Materials and methods
Fourty-six plasma from 15 HIV-2 seroincident individuals living in Guinea-Bissau were obtained between 1992-2010. For the neutralization assay, GHOST(3)-CCR5 cell line and five HIV-2 isolates derived from West Africa were used. For analysis of breadth and potency of NAb, plasma was titrated starting at 1:20 dilution. The cut-off for neutralization was 30%.

Based on mean CD4+ T cell count per individual the participants were subgrouped as immunocompetent (mean ≥500/μl) or immunodeficient (mean <500/μl). Median seroconversion age was found to be lower in the immunocompetent group compared to the immunodeficient group (28 vs 38 years, respectively, p=0.014). Broad and potent NAb response arose in all HIV-2 infected participants against 5 HIV-2 isolates during the first year of infection. Furthermore, the NAb titers tended to increase 10-100 times during the follow-up period. NAb response at the end of the follow-up period was significantly broader and more potent in the immunocompetent group (breadth 4.3 vs 2.9, p=0.01 and potency 200000 vs 30000, p=0.04, respectively). Univariate correlation analyses revealed that age at seroconversion, duration of infection and CD4+ T cell count modulate breadth and potency of NAb response.

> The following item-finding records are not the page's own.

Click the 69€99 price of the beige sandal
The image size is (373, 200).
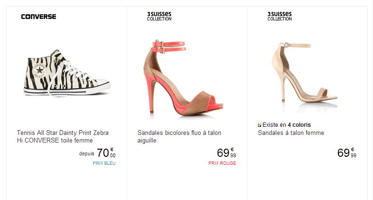[346, 153]
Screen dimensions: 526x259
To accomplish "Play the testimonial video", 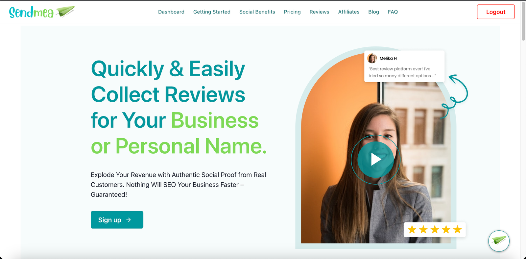I will click(375, 160).

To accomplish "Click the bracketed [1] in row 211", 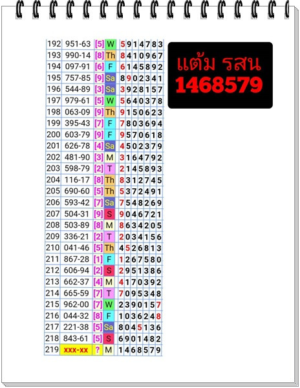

Broadly NAb response in HIV-1 infection arises only in around 15% of patients after 2-4 years of infection. In addition, NAb response tends to fluctuate with low potency. Contrarily, here we show that broad and potent NAb response develops in all HIV-2 infected participants during the first year of infection and tends to be persistent.

These results may provide insights into the role of potently persistent neutralizing humoral immune response on mild outcome of HIV-2 infection. The current study represents the most comprehensive longitudinal study of NAb response in HIV-2 infected individuals with known seroconversion time and may help us to develop an effective vaccine against HIV-1.